Alle Erscheinung offenbart sich durch die 4 in ihrer Ganzheit, alles lässt sich aus einem vierfältigen Grund begreifen, wie etwa durch die 4 Ursachen des Aristoteles: Auf die Frage nach der Stoffursache erkenne ich bei einem Tisch das Holz als sein materielles Substrat, im Sinne des Torusattraktors. Die Zweckursache ist in der Funktion des Tisches als erhöhte Abstellfläche gegeben, als immer wieder verwendbarer Gebrauchsgegenstand im Sinne des Grenzzyklusattraktors.
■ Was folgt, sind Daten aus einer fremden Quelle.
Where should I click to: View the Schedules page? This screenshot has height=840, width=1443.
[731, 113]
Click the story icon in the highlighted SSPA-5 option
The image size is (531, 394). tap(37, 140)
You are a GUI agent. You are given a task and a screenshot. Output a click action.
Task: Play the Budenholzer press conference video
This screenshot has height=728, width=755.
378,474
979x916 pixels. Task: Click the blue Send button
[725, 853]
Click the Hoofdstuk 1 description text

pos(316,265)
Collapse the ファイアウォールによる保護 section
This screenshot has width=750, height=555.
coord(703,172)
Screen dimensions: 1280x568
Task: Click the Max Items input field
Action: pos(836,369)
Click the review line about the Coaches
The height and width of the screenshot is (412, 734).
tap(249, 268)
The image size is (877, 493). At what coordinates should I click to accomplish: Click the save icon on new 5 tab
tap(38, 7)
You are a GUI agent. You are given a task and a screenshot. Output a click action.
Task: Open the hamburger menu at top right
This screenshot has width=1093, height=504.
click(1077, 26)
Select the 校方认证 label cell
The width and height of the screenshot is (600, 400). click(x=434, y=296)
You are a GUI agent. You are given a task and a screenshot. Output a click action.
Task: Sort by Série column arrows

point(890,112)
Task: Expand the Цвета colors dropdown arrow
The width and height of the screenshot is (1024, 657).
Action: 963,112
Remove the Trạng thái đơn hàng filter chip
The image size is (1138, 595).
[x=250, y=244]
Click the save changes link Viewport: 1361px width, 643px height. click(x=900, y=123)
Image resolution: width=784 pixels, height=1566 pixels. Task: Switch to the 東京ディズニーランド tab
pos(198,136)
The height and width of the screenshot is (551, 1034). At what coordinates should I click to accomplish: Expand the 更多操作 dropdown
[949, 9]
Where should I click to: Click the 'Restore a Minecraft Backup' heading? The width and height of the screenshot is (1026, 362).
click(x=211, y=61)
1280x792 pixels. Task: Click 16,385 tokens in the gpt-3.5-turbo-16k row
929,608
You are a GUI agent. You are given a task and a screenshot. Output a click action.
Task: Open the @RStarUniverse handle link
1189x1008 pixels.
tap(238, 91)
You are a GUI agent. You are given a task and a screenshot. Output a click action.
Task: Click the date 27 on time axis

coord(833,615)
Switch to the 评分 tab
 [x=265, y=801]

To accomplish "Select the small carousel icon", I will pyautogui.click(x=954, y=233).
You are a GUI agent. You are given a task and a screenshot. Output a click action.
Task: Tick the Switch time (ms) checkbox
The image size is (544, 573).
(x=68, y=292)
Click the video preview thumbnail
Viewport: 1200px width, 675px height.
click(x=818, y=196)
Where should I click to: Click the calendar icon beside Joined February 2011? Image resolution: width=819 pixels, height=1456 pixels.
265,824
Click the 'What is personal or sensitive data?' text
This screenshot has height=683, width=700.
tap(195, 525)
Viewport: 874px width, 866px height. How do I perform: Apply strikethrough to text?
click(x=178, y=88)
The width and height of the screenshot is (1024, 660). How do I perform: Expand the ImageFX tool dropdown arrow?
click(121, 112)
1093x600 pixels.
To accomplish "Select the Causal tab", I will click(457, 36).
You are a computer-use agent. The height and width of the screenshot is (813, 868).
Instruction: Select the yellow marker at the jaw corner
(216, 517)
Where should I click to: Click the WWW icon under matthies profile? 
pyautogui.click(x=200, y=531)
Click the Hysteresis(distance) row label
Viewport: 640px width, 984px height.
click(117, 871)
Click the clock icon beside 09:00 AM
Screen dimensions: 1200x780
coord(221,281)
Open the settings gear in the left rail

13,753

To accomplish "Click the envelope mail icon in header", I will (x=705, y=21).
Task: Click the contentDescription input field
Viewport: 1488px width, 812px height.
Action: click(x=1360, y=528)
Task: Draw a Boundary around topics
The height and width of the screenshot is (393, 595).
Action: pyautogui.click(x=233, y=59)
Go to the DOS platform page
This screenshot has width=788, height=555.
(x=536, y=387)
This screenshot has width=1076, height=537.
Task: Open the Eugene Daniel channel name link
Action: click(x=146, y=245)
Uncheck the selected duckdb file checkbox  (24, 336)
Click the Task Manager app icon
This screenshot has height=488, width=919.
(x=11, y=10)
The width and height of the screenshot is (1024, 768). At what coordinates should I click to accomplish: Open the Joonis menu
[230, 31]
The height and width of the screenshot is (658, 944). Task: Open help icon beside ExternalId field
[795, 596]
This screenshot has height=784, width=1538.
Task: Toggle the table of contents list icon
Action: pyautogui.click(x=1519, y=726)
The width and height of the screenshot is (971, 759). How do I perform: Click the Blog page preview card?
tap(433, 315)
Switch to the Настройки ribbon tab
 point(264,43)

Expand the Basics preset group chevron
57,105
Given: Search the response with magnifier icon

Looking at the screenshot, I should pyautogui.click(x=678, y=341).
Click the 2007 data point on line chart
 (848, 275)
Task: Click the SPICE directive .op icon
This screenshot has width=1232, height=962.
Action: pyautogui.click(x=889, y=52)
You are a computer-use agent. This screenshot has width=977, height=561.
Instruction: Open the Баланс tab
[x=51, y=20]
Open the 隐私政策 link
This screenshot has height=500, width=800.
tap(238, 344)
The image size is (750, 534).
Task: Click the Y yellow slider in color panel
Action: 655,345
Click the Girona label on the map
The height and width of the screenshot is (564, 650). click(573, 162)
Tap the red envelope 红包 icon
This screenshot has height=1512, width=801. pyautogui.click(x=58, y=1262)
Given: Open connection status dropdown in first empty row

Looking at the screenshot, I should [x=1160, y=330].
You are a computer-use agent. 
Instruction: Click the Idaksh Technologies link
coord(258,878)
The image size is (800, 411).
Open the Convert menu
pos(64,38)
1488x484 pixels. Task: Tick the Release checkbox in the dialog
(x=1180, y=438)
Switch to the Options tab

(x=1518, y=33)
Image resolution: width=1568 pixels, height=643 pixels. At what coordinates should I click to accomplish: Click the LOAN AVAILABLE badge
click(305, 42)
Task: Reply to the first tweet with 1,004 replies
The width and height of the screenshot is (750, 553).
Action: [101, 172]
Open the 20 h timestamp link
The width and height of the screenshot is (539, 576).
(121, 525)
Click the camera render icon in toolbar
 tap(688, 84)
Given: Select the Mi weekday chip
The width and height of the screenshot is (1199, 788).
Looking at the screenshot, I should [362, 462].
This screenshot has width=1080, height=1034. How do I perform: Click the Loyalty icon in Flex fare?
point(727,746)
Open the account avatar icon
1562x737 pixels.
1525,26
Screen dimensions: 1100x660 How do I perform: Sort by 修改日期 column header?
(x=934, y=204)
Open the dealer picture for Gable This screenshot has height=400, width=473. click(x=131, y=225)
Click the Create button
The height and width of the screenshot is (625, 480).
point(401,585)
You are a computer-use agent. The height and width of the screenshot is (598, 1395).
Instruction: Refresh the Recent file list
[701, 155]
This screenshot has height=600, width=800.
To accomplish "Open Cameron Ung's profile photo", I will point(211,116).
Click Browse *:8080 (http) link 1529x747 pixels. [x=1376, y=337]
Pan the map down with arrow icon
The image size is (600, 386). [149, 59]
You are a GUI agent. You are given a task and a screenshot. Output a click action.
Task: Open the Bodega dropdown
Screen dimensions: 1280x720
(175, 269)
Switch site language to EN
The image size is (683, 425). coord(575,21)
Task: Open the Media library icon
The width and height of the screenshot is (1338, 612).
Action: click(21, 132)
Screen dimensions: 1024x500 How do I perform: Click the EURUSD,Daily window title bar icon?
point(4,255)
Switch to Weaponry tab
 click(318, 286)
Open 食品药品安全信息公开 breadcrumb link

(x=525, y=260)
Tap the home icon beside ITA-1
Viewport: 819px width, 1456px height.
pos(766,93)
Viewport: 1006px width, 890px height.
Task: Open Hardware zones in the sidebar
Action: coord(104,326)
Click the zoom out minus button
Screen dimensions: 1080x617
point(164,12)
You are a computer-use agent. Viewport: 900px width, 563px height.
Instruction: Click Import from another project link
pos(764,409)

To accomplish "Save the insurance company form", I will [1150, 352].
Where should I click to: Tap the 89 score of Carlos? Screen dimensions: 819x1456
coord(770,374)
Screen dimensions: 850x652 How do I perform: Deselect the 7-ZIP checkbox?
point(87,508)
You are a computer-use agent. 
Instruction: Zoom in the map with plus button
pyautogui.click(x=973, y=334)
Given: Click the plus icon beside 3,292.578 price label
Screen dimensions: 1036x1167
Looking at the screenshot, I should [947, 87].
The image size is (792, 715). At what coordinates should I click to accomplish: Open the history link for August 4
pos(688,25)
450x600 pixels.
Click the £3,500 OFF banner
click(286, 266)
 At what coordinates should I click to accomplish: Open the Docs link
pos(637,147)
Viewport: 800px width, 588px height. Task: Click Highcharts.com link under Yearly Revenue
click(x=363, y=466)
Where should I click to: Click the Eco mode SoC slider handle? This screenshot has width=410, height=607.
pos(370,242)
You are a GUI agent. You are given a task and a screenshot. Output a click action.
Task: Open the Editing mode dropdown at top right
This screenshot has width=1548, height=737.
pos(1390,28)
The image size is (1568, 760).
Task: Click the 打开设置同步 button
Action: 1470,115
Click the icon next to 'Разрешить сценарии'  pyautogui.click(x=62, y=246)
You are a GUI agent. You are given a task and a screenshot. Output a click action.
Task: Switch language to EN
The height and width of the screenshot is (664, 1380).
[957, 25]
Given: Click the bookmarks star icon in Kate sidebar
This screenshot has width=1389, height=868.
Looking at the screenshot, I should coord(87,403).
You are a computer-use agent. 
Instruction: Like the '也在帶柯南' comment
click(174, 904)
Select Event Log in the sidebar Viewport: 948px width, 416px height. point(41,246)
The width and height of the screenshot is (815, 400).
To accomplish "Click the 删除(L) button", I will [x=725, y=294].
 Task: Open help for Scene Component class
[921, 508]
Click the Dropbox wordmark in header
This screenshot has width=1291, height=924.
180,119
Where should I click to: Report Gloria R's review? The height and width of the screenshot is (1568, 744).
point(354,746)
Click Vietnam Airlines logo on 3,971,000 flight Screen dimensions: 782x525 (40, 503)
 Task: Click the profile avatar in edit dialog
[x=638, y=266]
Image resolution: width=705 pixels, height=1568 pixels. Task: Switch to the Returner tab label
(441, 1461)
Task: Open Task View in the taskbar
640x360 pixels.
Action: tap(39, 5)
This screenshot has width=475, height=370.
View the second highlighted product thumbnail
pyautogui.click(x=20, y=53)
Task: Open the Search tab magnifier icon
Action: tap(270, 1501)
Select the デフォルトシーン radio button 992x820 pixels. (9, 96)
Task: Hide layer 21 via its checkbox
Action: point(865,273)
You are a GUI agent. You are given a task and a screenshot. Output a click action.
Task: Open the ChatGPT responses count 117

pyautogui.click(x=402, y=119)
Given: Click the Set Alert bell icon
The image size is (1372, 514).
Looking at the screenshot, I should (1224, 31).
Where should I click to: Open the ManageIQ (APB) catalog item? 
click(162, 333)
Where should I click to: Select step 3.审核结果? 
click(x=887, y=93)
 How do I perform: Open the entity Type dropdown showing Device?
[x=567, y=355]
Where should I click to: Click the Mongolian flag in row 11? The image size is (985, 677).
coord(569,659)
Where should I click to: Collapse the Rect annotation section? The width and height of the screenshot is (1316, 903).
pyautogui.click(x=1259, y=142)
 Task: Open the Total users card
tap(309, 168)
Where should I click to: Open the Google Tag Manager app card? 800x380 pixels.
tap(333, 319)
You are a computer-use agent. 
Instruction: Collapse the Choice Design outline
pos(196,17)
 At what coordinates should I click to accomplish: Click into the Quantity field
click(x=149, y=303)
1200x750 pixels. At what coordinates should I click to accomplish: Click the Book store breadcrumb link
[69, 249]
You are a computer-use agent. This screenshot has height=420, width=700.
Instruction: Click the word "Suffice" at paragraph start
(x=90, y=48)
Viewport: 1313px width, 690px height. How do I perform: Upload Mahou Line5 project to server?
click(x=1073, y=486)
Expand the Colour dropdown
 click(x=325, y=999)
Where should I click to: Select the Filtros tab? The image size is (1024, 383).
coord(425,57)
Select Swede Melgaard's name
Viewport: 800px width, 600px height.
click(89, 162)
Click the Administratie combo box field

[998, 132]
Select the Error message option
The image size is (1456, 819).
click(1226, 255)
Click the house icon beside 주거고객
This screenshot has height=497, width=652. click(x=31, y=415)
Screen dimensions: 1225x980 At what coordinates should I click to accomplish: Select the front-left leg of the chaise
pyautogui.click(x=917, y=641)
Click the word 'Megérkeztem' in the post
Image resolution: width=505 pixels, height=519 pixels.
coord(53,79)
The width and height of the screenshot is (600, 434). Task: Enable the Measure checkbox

Als Wirkursache erkenne ich etwaige Bedürfnisse und Ideen eines Schreiners oder Auftraggebers und den darauffolgenden zielgerichteten Energieeinsatz im Sinne des Fixpunktattraktors. Der vierte Grund, die Formursache aber ist die Aktualisierung eines Formpotentials, die Wirkung der Information. In jedem Akt der Schöpfung ist es die Wahl einer Zahl oder eines Zahlenkomplexes, welche Ganzheit, Wandlung und Sinn eines Wirkzusammenhangs konstituiert.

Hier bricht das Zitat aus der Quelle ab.